Ashar used his victim to satisfy his sexual desires as well as enlisting his wife to use the girl’s details to steal more than £30,000 in benefits as well as set up several bank accounts in her name. Two female jurors wept as the guilty verdicts were delivered against Ilyas Ashar, who was warned by Judge Peter Lakin to expect a “substantial prison sentence”. The judge said he was excusing the jurors of further jury service for a decade after hearing traumatic evidence.
Ashar had been convicted at an earlier trial of two counts of trafficking a person into the UK for exploitation and three counts relating to the fraudulent obtaining of benefits. Tallat Ashar, 68, and the couple’s daughter, Faaiza Ashar, 46, were also found guilty at the previous trial of benefit fraud charges.
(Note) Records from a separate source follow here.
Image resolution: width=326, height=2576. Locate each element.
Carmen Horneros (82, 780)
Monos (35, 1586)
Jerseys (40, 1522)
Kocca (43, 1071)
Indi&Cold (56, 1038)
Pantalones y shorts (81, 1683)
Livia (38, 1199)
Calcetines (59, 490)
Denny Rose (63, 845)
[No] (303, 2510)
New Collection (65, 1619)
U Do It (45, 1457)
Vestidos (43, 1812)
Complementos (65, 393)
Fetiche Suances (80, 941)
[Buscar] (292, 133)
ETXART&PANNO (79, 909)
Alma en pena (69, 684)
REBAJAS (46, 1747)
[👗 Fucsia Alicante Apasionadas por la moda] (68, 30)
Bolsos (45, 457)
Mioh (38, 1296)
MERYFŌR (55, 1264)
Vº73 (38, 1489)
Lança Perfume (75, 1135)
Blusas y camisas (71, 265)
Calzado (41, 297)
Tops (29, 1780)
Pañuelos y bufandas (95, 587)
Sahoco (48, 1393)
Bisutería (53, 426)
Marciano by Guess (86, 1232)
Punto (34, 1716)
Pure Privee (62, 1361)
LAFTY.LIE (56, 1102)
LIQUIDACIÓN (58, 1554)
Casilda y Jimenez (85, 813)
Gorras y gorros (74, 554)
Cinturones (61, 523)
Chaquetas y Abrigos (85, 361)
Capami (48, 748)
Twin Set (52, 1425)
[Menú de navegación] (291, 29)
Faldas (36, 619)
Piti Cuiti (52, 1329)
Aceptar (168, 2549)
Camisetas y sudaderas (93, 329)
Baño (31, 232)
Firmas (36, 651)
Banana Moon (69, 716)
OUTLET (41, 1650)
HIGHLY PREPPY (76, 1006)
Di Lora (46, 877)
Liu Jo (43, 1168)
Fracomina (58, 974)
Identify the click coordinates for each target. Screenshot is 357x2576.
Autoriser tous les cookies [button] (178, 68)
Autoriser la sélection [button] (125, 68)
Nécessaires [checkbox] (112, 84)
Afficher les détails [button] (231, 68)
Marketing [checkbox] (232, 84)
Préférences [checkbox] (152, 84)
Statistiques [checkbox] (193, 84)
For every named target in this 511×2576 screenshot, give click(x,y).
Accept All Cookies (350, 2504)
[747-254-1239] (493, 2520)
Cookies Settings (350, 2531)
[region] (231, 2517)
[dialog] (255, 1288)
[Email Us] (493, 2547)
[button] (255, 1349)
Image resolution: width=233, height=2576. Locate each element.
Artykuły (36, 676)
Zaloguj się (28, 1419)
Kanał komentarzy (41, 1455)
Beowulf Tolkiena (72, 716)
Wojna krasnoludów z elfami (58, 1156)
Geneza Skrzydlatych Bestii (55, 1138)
After that jury had been unable to reach a verdict against Ilyas Ashar on the rape charges, a re-trial was ordered which was the subject of reporting restrictions until yesterday’s convictions. Police described Ilyas Ashar as “pure evil”, having obtained and exploited a victim who had no means to communicate and no contacts beyond his family.
Salford divisional commander Chief Superintendent Mary Doyle said: “This was a dreadful case where the girl endured years of domestic exploitation at the hands of the Ashar family. They have exploited her disability and made it appear to the authorities that she was responsible for their own fraudulent behaviour. She was essentially kept in domestic servitude.
“What is remarkable - and the most important aspect of this unusual case - is that the victim has emerged a confident, well-adjusted and determined young woman.”
Hannah Flint, of Stop The Traffik, said: “It is vital that proper training is provided for police, border agencies, teachers, lawyers and other employers to help them spot the signs of human trafficking.”